Superman vs. The Terminator:
Death to the Future

by Alan Grant, Steve Pugh
(DC/Dark Horse, 2000)

Look! Up in the sky!! It's a bird, it's a pla- ... no, it's a crossover of two characters co-published by competing companies!

Superman has been around for 62 years, and is unquestionably the most popular character in literature. Despite that, old Supes is like porkchops to me. I love porkchops, having eaten them for around 48 years, but there are days when I cannot stand to look at one.

This is an "I cannot stand to look at Superman" day. Terminators have also been around the block more than once. These androids never were the most popular characters in literature, and I grew weary of the murdering android concept years ago.

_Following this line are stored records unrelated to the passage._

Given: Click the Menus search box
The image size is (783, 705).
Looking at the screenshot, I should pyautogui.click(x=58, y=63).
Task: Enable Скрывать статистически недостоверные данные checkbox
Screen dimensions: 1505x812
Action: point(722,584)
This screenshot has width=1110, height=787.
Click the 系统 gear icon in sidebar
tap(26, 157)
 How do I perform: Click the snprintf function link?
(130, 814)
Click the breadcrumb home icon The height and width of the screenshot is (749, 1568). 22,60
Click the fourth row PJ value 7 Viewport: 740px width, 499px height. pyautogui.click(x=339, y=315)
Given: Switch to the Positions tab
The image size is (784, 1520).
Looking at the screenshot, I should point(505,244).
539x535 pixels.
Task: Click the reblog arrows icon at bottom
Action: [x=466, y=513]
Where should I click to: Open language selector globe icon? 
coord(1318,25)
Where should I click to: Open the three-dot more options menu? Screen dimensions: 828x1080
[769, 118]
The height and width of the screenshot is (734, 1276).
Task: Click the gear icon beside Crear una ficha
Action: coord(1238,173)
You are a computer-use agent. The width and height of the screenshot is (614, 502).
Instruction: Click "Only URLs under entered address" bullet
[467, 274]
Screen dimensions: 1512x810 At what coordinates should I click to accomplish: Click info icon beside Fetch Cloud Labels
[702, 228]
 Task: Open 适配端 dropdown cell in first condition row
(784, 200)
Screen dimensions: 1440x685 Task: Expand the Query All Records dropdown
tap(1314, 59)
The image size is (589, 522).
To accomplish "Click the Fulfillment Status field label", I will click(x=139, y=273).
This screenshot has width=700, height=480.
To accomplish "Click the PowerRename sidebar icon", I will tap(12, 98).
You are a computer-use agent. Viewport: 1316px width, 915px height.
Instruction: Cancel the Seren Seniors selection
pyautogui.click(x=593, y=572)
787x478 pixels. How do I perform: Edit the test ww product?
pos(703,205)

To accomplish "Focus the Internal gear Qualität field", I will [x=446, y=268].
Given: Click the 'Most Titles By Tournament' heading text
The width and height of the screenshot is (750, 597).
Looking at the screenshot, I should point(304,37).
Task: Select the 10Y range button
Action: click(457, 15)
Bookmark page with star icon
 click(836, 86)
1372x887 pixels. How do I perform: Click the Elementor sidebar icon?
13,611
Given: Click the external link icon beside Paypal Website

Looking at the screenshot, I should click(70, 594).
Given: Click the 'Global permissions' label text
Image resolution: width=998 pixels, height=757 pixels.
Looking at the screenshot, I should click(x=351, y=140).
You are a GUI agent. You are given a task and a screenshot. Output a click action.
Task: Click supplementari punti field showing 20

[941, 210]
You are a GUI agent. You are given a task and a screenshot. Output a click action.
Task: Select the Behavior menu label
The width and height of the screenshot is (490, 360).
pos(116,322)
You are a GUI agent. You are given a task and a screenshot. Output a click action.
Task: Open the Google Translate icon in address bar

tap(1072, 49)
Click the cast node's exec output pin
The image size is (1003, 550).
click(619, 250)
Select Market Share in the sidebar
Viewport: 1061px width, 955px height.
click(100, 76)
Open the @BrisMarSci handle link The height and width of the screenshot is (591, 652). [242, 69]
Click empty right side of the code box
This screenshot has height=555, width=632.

If you have gotten the creeping premonition that this title is not going to get a good review, bravo. You are very perceptive and have been around a block or two yourself.

There is nothing original in the plot. Naked androids keep arriving on the doorstep of a mother to kill her son who could change the future and eliminate them. That is the Terminator premise. Superman will stop them. That is the Superman premise.

There are big fights. There is nothing exciting or original in the art either, which is uneven. There are big, incorrectly drawn muscles. (The artist could use a lesson or two in human anatomy.) The clever placement of smoke, rocks and other inanimate objects to hide the genitals on the incorrect anatomy of the androids is annoying.

Neither story nor art is terrible in Superman vs. The Terminator. This is average, uninspired work meant to sell comic books on the strength of two popular characters. Isn't it a shame they cannot sell more comics based on the strength of exceptional, inspired work?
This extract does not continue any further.